L’Ouganda n’est pas encore sorti de l’auberge. Du moins si l’on en croit l’Organisation mondiale de la santé (OMS). Celle-ci considère que ce pays d’Afrique de l’Est demeure exposé au risque d’Ebola, malgré l’annonce par les autorités ougandaises de la fin de l’épidémie dans le pays. L’organisation explique que cette déclaration repose sur des critères différents des siens et souligne que la circulation du virus dans l’est de la République démocratique du Congo (RDC) continue de faire peser une menace de transmission transfrontalière.
Le ministère ougandais de la Santé a annoncé mardi que le pays était “exempt d’Ebola”, après 42 jours écoulés depuis la sortie de l’hôpital, le 16 juin 2026, du dernier cas confirmé de transmission locale. L’OMS indique prendre acte de cette annonce, tout en précisant qu’elle “ne signifie pas que le risque a disparu”. Selon l’organisation, cette déclaration traduit uniquement l’absence de transmission locale en cours constatée par les autorités sanitaires ougandaises.
L’organisation relève que les critères retenus par Kampala diffèrent de sa recommandation standard. Celle-ci prévoit d’attendre 42 jours à compter de la dernière exposition potentielle au dernier cas, qu’il s’agisse d’un cas importé ou non. Or, le dernier cas importé depuis la RDC est sorti de l’hôpital le 16 juillet 2026, poursuit l’OMS. Elle indique poursuivre donc sa surveillance pendant 42 jours supplémentaires à partir de cette date afin de s’assurer qu’aucune chaîne de transmission n’a échappé au dispositif de surveillance.
L’organisation insiste également sur la nécessité pour l’Ouganda de maintenir un niveau élevé de vigilance et de préparation, en raison de la poursuite de l’épidémie dans les régions voisines de la RDC et des mouvements transfrontaliers susceptibles de favoriser la propagation du virus.

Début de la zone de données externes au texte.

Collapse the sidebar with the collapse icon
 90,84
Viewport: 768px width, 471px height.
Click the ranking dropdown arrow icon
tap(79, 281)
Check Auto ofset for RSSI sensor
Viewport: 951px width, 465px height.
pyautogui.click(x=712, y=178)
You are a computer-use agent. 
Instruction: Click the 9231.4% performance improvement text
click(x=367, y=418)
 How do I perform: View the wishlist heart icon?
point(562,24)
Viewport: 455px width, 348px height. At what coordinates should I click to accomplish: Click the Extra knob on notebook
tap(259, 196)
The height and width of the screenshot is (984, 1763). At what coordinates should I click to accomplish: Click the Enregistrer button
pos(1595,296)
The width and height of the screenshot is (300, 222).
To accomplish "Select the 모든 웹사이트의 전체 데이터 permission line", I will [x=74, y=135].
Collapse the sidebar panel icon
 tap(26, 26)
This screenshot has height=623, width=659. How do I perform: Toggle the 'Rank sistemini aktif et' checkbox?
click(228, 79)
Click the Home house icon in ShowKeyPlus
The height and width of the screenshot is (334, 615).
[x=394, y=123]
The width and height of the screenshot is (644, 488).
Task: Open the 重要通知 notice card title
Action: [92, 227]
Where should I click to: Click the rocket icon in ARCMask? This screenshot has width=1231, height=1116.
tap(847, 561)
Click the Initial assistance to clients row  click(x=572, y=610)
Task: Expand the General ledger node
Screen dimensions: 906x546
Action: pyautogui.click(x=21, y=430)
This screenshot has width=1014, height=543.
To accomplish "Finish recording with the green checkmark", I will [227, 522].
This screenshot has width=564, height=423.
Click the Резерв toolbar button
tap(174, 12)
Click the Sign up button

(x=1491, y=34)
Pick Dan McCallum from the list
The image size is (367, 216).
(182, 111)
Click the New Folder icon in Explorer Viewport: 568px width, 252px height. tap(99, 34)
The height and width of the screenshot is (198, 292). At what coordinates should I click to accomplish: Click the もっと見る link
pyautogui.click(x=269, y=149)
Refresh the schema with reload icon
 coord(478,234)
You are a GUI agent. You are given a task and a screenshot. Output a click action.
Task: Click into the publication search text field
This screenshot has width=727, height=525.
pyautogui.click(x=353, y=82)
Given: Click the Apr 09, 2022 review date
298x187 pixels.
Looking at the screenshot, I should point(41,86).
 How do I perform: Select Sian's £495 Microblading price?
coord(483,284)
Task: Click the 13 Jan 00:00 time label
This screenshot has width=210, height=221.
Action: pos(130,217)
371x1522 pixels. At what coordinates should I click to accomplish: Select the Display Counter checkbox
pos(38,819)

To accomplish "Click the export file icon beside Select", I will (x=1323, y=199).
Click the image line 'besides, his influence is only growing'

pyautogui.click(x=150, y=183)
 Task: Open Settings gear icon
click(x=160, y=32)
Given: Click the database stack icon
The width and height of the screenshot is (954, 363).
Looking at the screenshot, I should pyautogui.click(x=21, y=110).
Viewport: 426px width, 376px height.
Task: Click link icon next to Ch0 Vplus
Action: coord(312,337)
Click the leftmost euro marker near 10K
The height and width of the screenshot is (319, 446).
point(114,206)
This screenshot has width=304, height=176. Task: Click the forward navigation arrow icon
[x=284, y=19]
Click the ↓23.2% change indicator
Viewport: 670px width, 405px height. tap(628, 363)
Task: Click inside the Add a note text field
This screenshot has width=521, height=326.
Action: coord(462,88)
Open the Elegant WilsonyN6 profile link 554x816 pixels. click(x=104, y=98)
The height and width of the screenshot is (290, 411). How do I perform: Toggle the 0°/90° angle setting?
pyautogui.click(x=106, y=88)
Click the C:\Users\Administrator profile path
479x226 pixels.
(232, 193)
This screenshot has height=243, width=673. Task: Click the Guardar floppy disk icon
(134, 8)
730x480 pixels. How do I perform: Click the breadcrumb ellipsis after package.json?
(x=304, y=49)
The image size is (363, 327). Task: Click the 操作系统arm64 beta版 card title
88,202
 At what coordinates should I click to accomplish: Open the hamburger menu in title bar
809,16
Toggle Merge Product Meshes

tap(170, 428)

La RDC est confrontée depuis le 15 mai à sa 17ᵉ épidémie d’Ebola, concentrée dans l’est du pays. Cette flambée est provoquée par le virus Bundibugyo, contre lequel il n’existe à ce jour ni vaccin ni traitement homologué. Selon les données rapportées par l’OMS, les autorités congolaises ont enregistré 3.360 cas, dont 1.487 décès. En Ouganda, 20 cas, dont deux mortels, ont été recensés.
Ebola est une maladie virale qui se transmet par contact avec les fluides corporels des personnes infectées et provoque une fièvre hémorragique. Au cours des cinquante dernières années, elle a causé plus de 15 000 décès en Afrique.